Kiedy nowa jednostka wchodzi na rynek, scenariusze są z reguły dwa. Pierwszy zakłada, że będzie to bazowy silnik przy zamówieniach i od razu sprzedaż wystrzeli w kosmos. Drugi tyczy się nieco eksperymentalnych silników, do których klienci podchodzą z rezerwą. Taką jednostką mógł być silnik Mazda Skyactiv-X. Jak się jednak okazuje - nie jest.
Dostępny w trzech modelach, a sprzedaje się jak zły
Otóż Mazda 3 z silnikiem Skyactiv-X to około 60% sprzedaży tego modelu. W przypadku CX-30 jest to z kolei 45%. Dlaczego Japończycy są zaskoczeni? Otóż nikt nie zakładał, że konstrukcja ta tak szybko zostanie dobrze przyjęta przez klientów. Ci jednak szybko docenili tę konstrukcję już po pierwszych opiniach dziennikarzy, jeszcze bez testów dostępnych aut.
Chwalą sobie oni nie tylko lepszą dynamikę niż w wersji Skyactiv-G 2.0 122 KM, ale przede wszystkim bardzo rozsądne zużycie paliwa.
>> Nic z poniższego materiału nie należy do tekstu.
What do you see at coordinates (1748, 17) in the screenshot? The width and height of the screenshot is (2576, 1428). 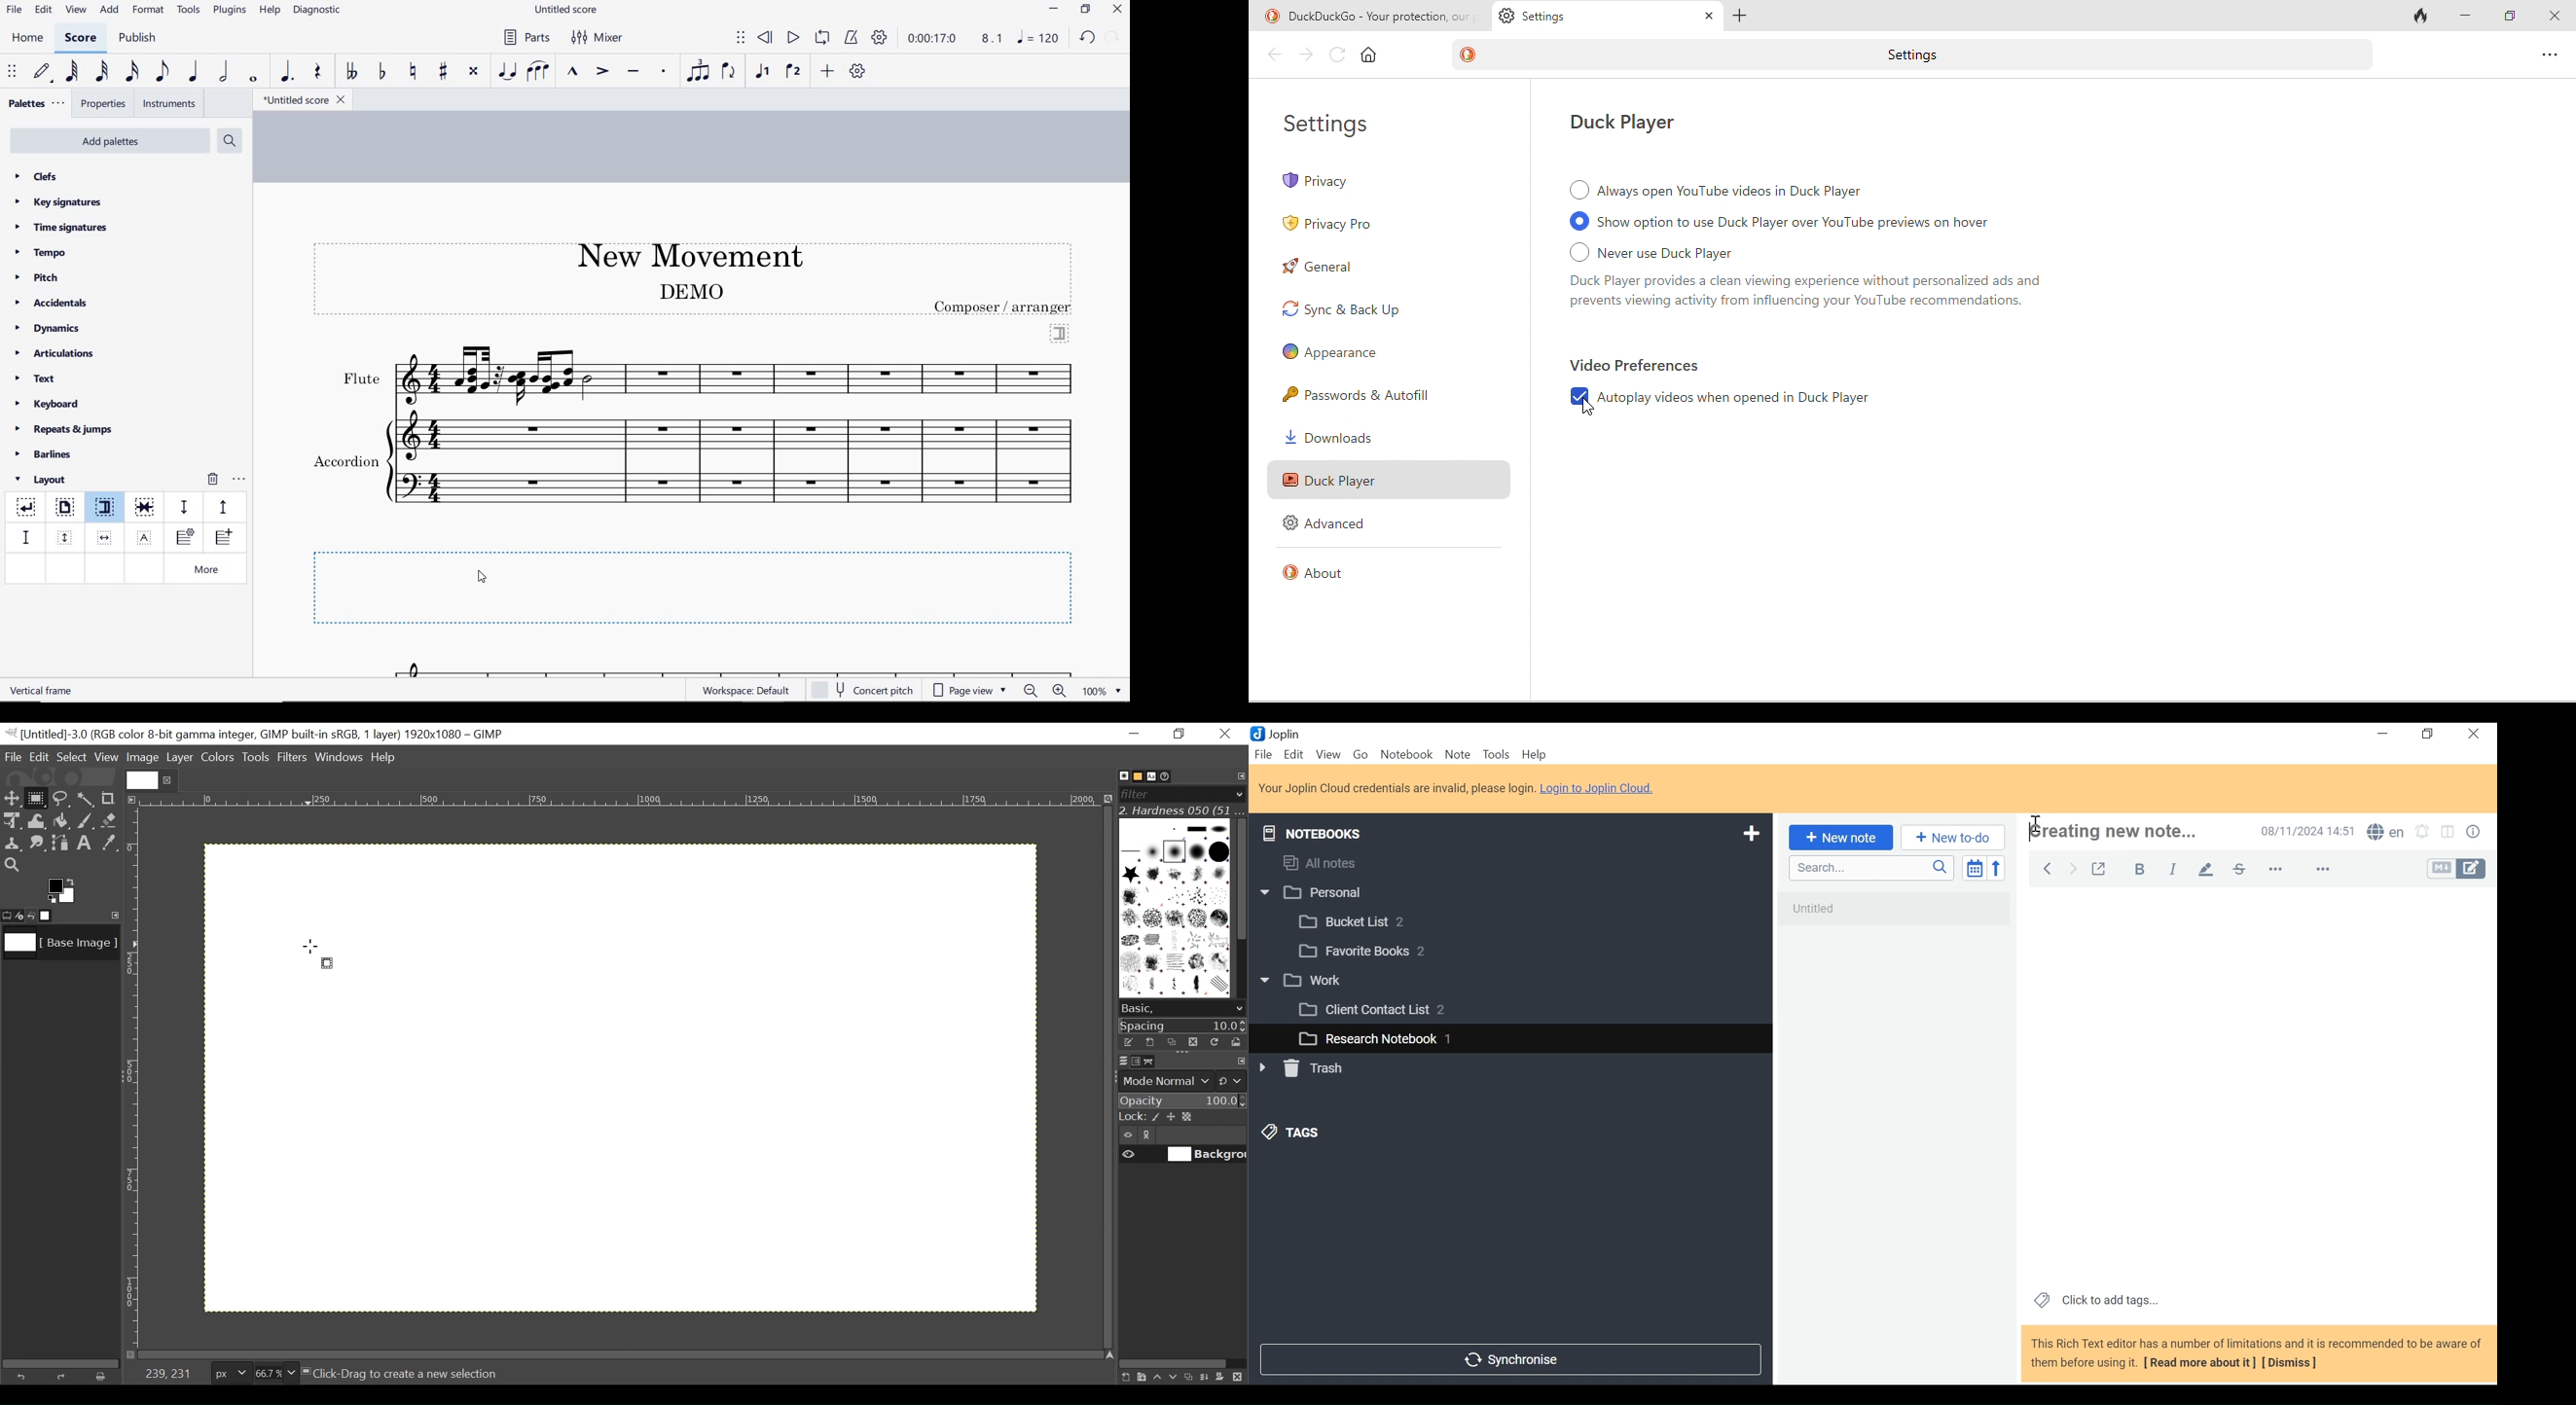 I see `add new` at bounding box center [1748, 17].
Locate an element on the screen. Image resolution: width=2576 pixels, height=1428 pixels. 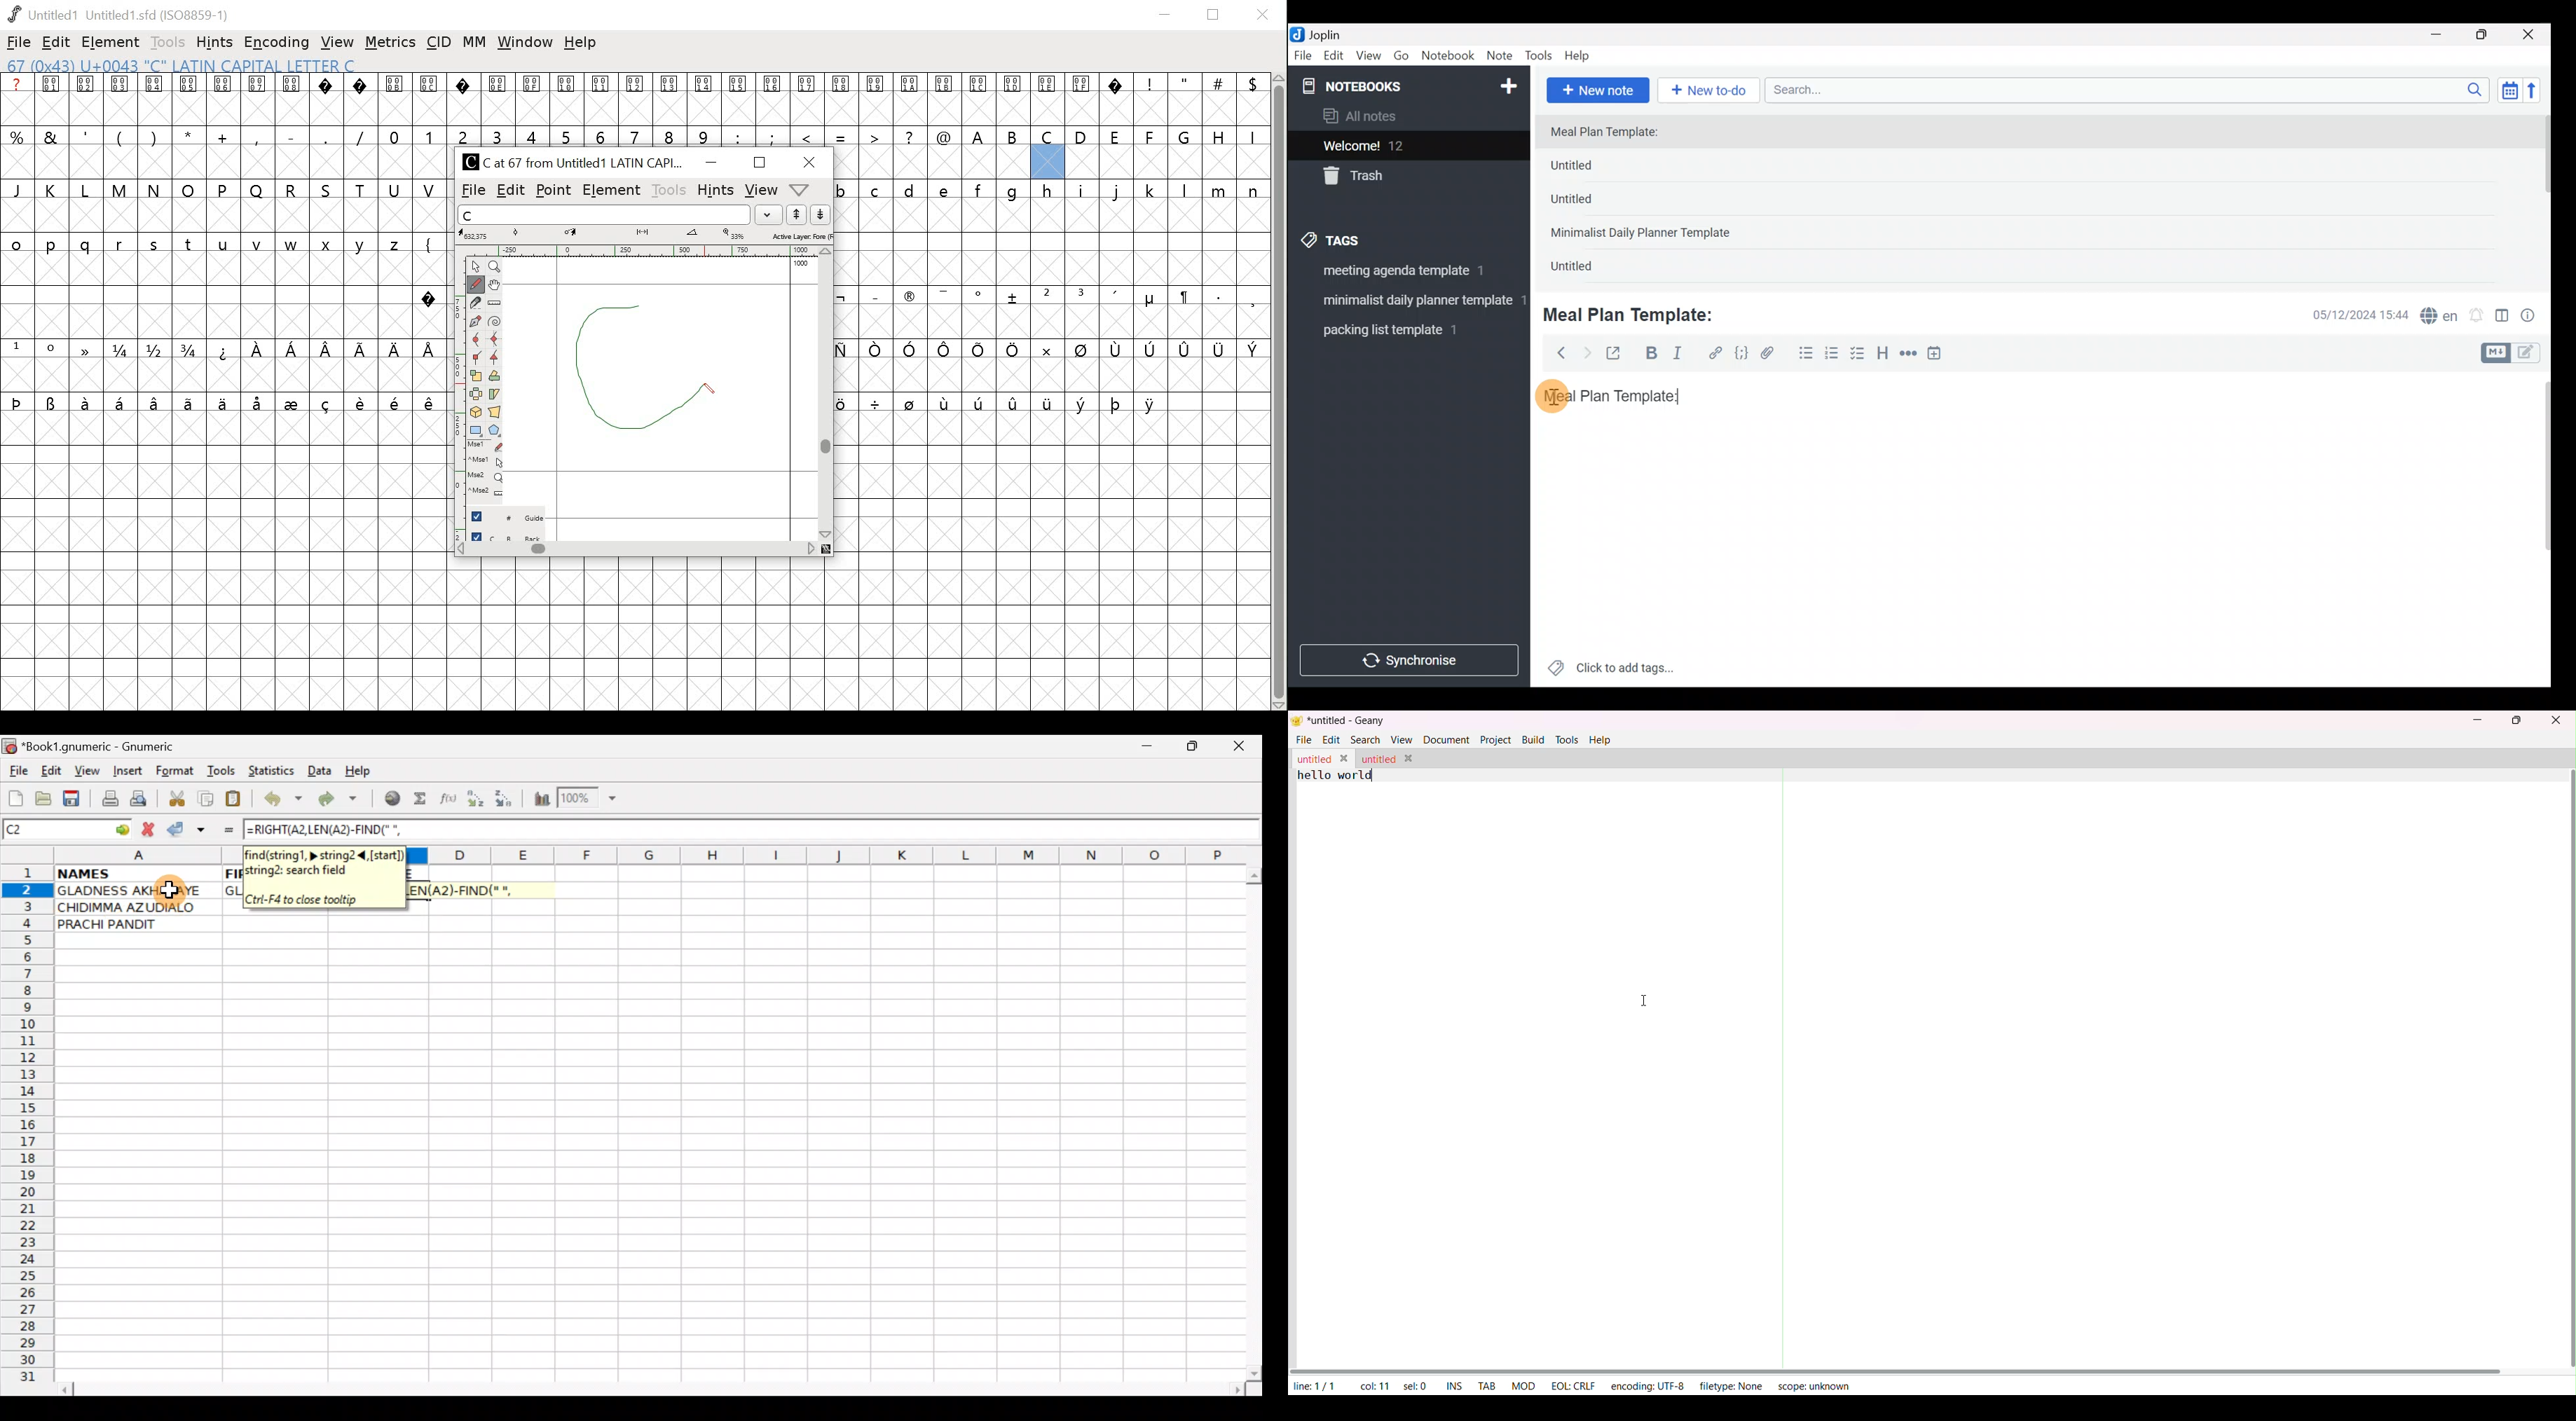
Maximize is located at coordinates (1195, 749).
Udało się to uzyskać dzięki ciekawej i zaawansowanej konstrukcji, która wykorzystuje bardzo wysokie ciśnienie wtrysku paliwa i częściowo zapłon samoczynny. Mazda podkreśla, że jest to połączenie zalet diesla i benzyny.
Skoro jest tak dobrze, to może być lepiej
Aktualnie największe nadzieje pokładane są w modelu CX-30. To właśnie ta Mazda w założeniach marki ma stać się najchętniej wybieranym autem z Hiroszimy, przebijając nawet CX-5. Kompaktowe wymiary, bogate wyposażenie i atrakcyjna linia są dokładnie tym, czego klienci oczekują na całym świecie. CX-30 oferowana jest globalnie i już ma dobre wyniki w Europie i Ameryce Południowej. W Ameryce Północnej dopiero zadebiutowała, tak więc na wyniki sprzedaży z tego miejsca jeszcze poczekamy.